And yet, at the end of the day, the most highly trained musicians are often not the best musicians. Of course that's a matter of opinion once again.


Although I agree that music should be a higher priority in our education system, I suspect more education would not necessarily increase the popularity of jazz or classical.

Some things are from the gut and complexity doesn't translate into that nebulous, intangible quality that grabs people.

I listen to a lot of classical and some jazz. I like what I like because it grabs me at an emotional level, not necessarily because it's intelligent.


----------



## Milkman

Paul said:


> I think it would increase the popularity somewhat, (not to the levels they once enjoyed, tastes do evolve), but I think we'd get a lot more groups like Steely Dan, Dixie Dregs & Supertramp, and a lot fewer groups like Right Said Fred.
> 
> Radio would be a lot more interesting too, I imagine.


I think you're being a bit optimistic.


I'm....to sexy for my board, too sexy but it's all... that... I... can ..afford....


----------



## shoretyus

Paul said:


> Let me be clear....I'm not a jazz snob. .

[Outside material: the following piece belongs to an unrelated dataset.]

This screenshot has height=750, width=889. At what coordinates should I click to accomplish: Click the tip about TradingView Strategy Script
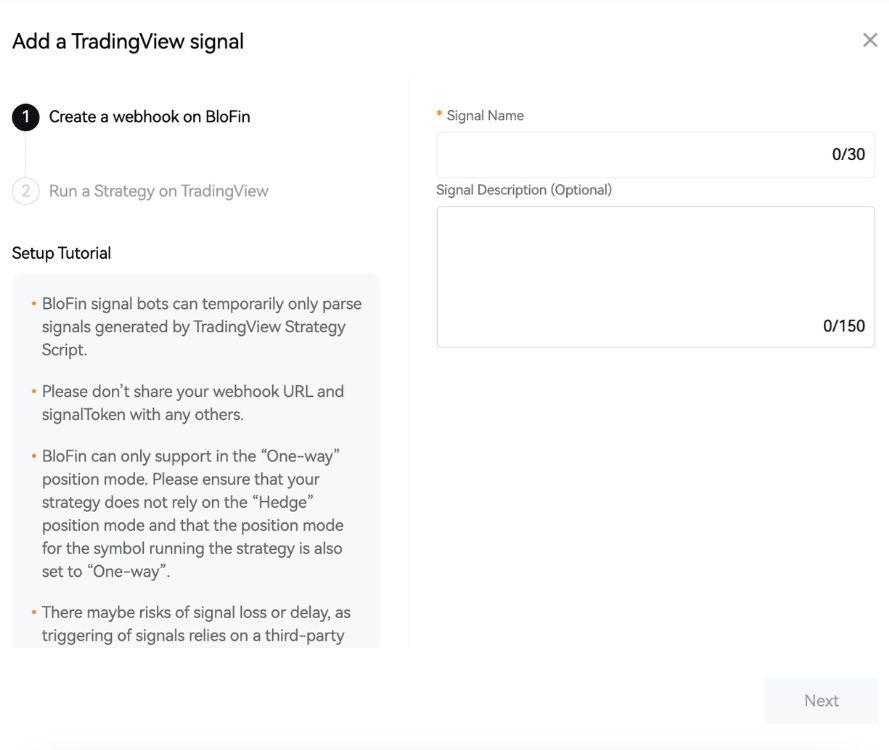(x=200, y=326)
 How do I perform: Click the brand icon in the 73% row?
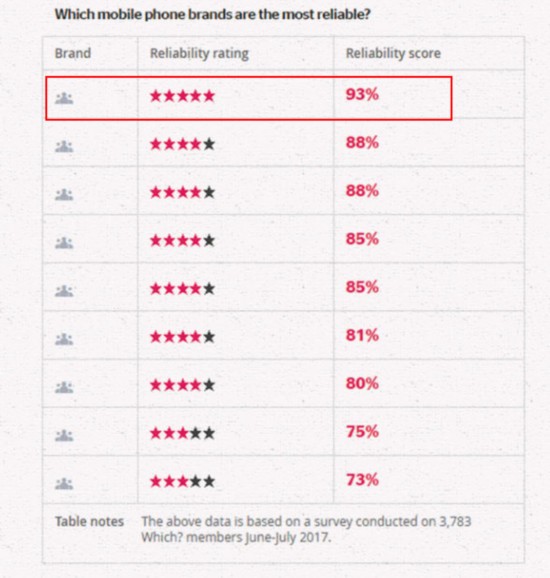click(64, 483)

Not what I was thinking at all Paul. 

Some of my favourite artists like Groove Holmes and Jimmy Smith for example are capable is slipping in any old mood ( or scale if you will) at a whim. 

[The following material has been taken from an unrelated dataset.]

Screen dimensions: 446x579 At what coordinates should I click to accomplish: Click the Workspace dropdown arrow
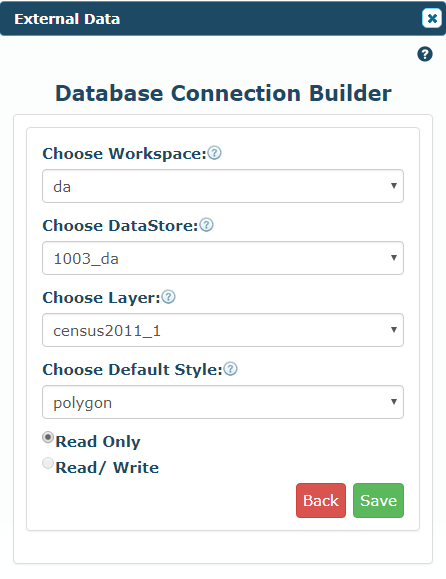tap(394, 186)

Agreed with about the educated musicians. I have also seen lots of people with GR 9 that can't jam one lick. 

My high school music was a joke. An 80 yr old teacher. Played violin. Mastered the trumpet in 5 years and played in the Queens ( yeah her not it) military band. When it came to teaching theory for exams he handed us a sheet of paper a couple of days before and said learn it. This was the seventies. Nothing stuck. When I started to relearn the trombone it was all gone, bass clef everything. Memory bank failure. 

I may just have a short attention span ( ADHD ha ha or too much 70's) When I started to take piano seriously I stated that I was going to do this by reading. Twelve bars through Frankie and Johnny my mind went .. Oh so this is how it works..... haven't gone back to the books. Well that's no true. After Piano I got into Hammond. I start everyonce and while to kick bass pedals with some theory. But I get off on a tangent....the power of the tube amp and Leslie swirling is just too much fun. :smile:


----------



## Hamm Guitars

This is a great debate that has been going on for as long as I can remember, and it allways boils down to the same basic truth:

*You can't learn or teach talent.*

If you have talent, you might be able to build upon it by going to school and it will make you a better musician as far as playing with other schooled musicians goes - which is very important if you are looking for a career in music that involves anything other than being a rock star (sidemen excluded).

If you don't have musical talent, you can be taught how to play and you will be able to copy other player's styles, but you will basically end up being a human juke box playing country clubs and old folks homes.

If you have talent, and want a career in pop music, you don't need theory or school unless it interests you. You also do not need musical talent to have a sucessful career in the pop music business, you need charisma more than anything else. That also cannot be taught or learned. Same goes for soul.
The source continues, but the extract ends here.